_Objective_
Can you quote the data below word for word, leaving out the pictures?

────────

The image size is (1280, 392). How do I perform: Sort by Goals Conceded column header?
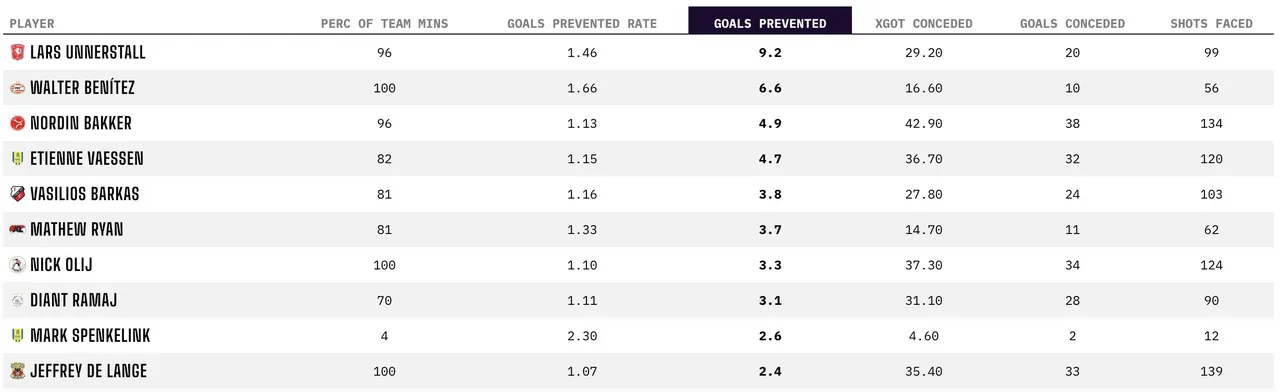1072,23
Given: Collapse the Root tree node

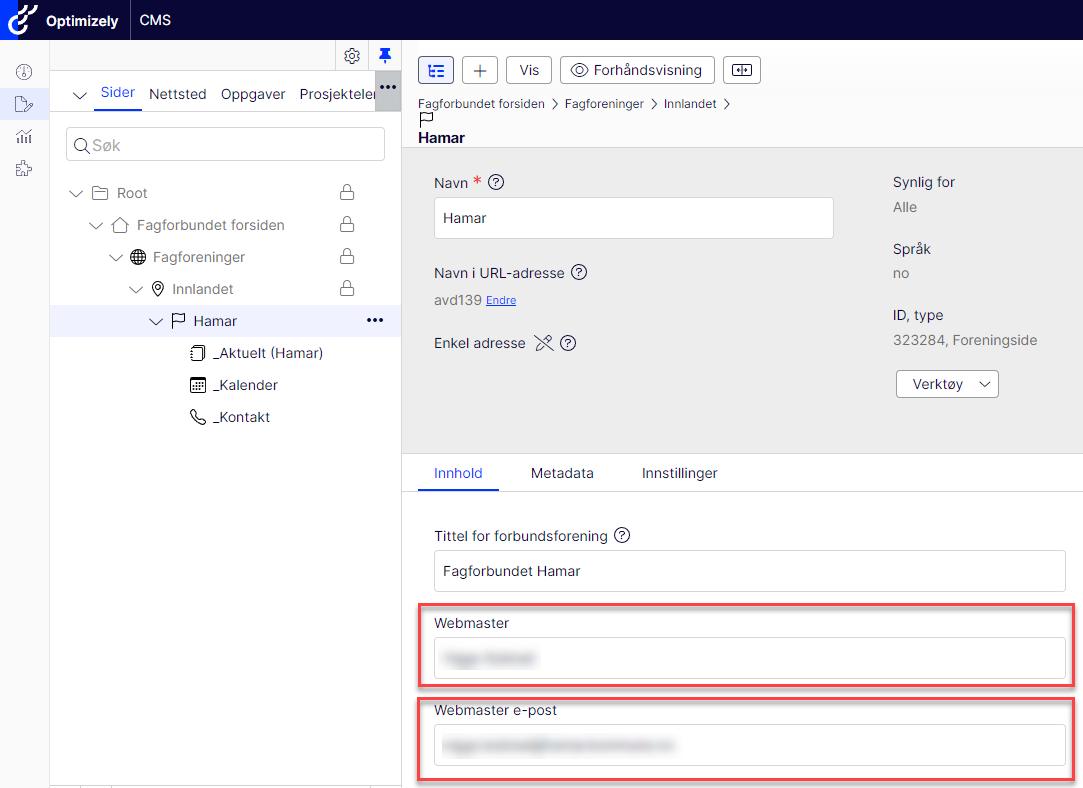Looking at the screenshot, I should (76, 193).
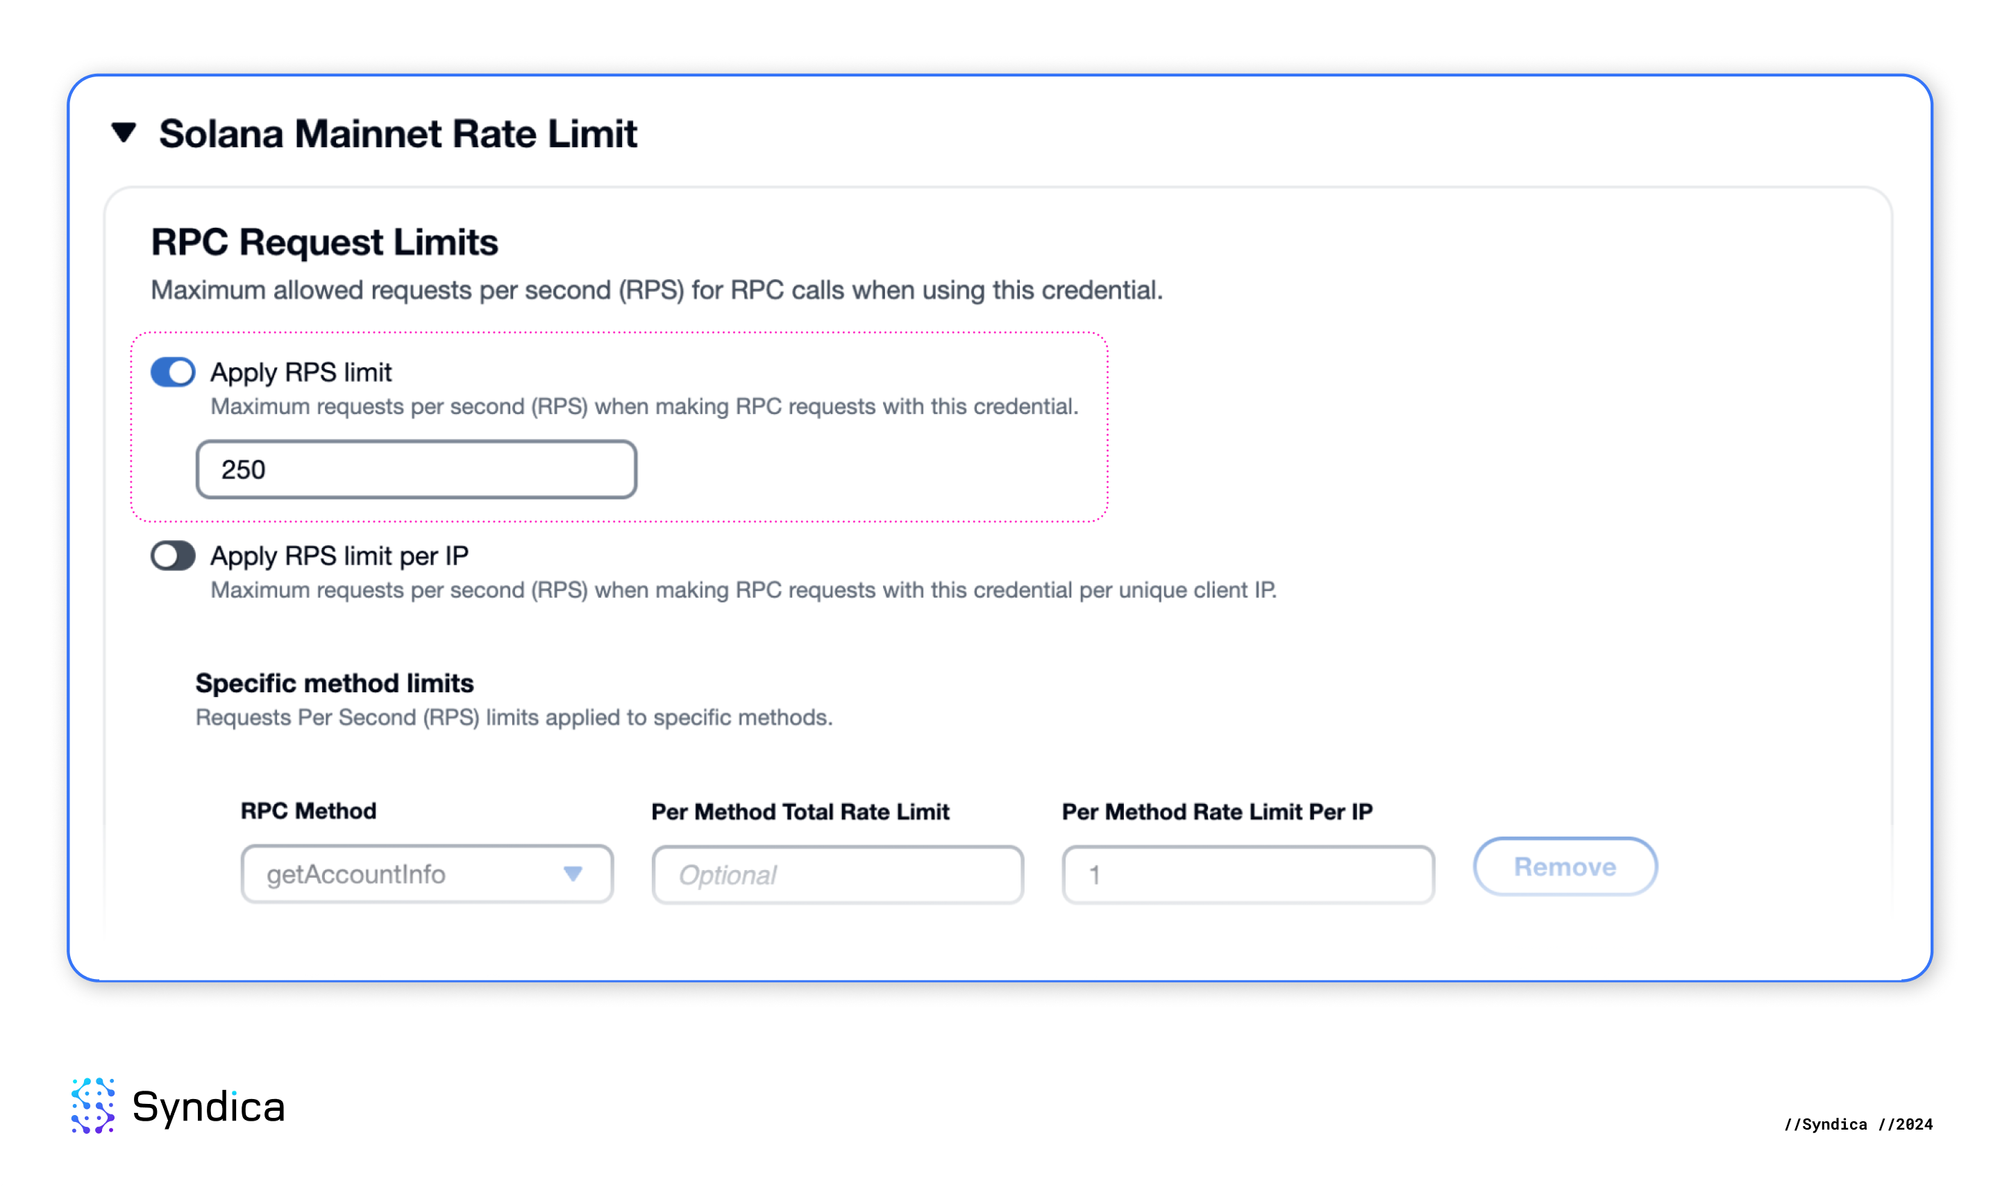Click the Syndica logo icon
Screen dimensions: 2000x1186
(x=93, y=1107)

────────

_The solution_
The image size is (1280, 392). How do I perform: Sort by Goals Conceded column header?
1072,23
Given: Collapse the Root tree node

Looking at the screenshot, I should (76, 193).
Click the Syndica logo icon
Screen dimensions: 2000x1186
(x=93, y=1107)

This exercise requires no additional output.